KAI RYSSDAL: Its little slice of the Web isn’t going to come cheap for CBS. The sticker price on CNET is $1.8 billion — that’s a hefty 45 percent more than the company’s stock was worth at the opening bell this morning. It’s not hard to see why the sale makes sense for CNET. It’s a pre-dot-com bubble icon that’s run into some trouble of late. We asked Stacey Vanek-Smith to find out what’s in the deal for CBS.


STACEY VANEK-SMITH: CNET just reported a $6 million loss and it’s been battling dissident shareholders, so why would CBS pay such a premium for the tech-news giant? Porter Bibb is with Media Tech Capital Partners:

Porter Bibb: This was a kind of Murdochian offer you can’t refuse — the way he came at Dow Jones with his $5.2 billion offer.

The deal will make CBS the 10th largest Internet network on the Web. CNET owns dozens of sites, like ZDnet and Gamespot and pulls in more than 105 million visitors a day. It also owns the Boardwalk and Park Place of online real estate — URL’s like News.com, Download.com, and TV.com. Bibb says CNET will dramatically expand CBS’s reach.

BIBB: They also are extremely well-positioned in Europe and in Asia — particularly in China. They’ve been in China for nearly 10 years.

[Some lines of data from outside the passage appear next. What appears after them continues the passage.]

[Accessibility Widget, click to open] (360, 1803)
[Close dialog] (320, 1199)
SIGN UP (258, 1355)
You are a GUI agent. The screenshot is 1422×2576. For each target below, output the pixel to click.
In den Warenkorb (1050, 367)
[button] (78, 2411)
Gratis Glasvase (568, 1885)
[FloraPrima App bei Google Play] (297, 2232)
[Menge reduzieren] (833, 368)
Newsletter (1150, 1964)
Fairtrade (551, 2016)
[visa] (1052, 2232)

Bibb says if CBS had offered less, the deal might have gotten drawn out Yahoo-Microsoft style, with other companies making bids. Still, CBS bought itself a pretty expensive insurance policy says industry analyst Rob Enderle.

ROB ENDERLE: This offer from CBS seems to be a very, very generous offer, given CNET’s performance of late.

Enderle says other tech-news sites are doing a better job of covering the industry for a lot less money. But for CBS, buying an Internet audience is easier than building one.

Jeff Jarvis teaches journalism at City University of New York.

Jeff Jarvis: So this is a long tradition of big companies trying to buy their future. And I’m not sure it works.

Jarvis says this could be a mini-AOL Time Warner disaster in the making.

I’m Stacey Vanek-Smith for Marketplace.